++++ THE RECORDS ++++
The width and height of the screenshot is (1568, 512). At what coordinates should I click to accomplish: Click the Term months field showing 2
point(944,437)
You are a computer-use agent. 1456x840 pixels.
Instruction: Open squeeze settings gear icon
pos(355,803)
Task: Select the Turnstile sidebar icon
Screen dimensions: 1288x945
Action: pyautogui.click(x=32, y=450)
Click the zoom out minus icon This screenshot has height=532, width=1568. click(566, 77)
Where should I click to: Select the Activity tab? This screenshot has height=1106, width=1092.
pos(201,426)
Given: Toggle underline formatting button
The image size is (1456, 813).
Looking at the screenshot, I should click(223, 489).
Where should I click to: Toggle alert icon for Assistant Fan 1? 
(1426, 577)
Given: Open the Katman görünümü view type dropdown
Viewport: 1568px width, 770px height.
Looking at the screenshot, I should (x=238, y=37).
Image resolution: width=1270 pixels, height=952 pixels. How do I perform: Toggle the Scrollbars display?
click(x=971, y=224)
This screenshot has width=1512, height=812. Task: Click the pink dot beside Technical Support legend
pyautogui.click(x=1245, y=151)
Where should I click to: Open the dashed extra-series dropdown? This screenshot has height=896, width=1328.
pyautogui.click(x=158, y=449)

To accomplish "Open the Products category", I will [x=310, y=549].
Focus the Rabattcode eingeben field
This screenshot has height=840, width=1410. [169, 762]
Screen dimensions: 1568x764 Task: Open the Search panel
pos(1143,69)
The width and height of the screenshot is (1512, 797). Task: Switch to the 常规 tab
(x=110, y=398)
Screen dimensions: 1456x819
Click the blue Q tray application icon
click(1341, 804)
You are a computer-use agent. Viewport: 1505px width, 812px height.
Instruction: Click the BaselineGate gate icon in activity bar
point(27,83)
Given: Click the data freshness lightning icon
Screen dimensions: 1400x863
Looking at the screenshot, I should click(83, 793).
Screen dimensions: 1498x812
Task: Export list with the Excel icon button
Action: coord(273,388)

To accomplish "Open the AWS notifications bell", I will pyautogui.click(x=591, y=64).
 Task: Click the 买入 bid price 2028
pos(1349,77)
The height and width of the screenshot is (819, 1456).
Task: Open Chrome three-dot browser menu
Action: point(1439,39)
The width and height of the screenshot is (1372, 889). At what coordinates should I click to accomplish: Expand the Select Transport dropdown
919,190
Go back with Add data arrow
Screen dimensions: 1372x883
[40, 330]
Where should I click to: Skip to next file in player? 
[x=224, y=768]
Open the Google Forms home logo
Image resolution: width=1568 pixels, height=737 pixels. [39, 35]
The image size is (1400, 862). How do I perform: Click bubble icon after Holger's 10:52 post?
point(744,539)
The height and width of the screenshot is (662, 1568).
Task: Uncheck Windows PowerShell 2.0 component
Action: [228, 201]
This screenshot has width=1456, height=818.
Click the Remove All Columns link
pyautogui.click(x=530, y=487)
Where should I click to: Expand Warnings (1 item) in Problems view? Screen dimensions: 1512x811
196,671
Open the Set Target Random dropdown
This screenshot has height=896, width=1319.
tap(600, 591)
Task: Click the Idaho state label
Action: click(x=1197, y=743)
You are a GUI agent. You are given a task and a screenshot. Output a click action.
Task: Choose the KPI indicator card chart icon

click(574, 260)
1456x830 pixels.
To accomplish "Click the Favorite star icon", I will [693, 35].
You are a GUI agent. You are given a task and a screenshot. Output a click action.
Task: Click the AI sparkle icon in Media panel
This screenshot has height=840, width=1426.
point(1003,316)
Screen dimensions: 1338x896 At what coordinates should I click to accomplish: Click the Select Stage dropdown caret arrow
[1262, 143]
++++
→ YOUR INSTRUCTIONS
Taking the records above, retype every line from the one with "The image size is (1400, 862)." down to the one with "This screenshot has width=1456, height=818.", exactly and with nothing else.

→ EXERCISE SOLUTION
The image size is (1400, 862). How do I perform: Click bubble icon after Holger's 10:52 post?
point(744,539)
The height and width of the screenshot is (662, 1568).
Task: Uncheck Windows PowerShell 2.0 component
Action: [228, 201]
This screenshot has width=1456, height=818.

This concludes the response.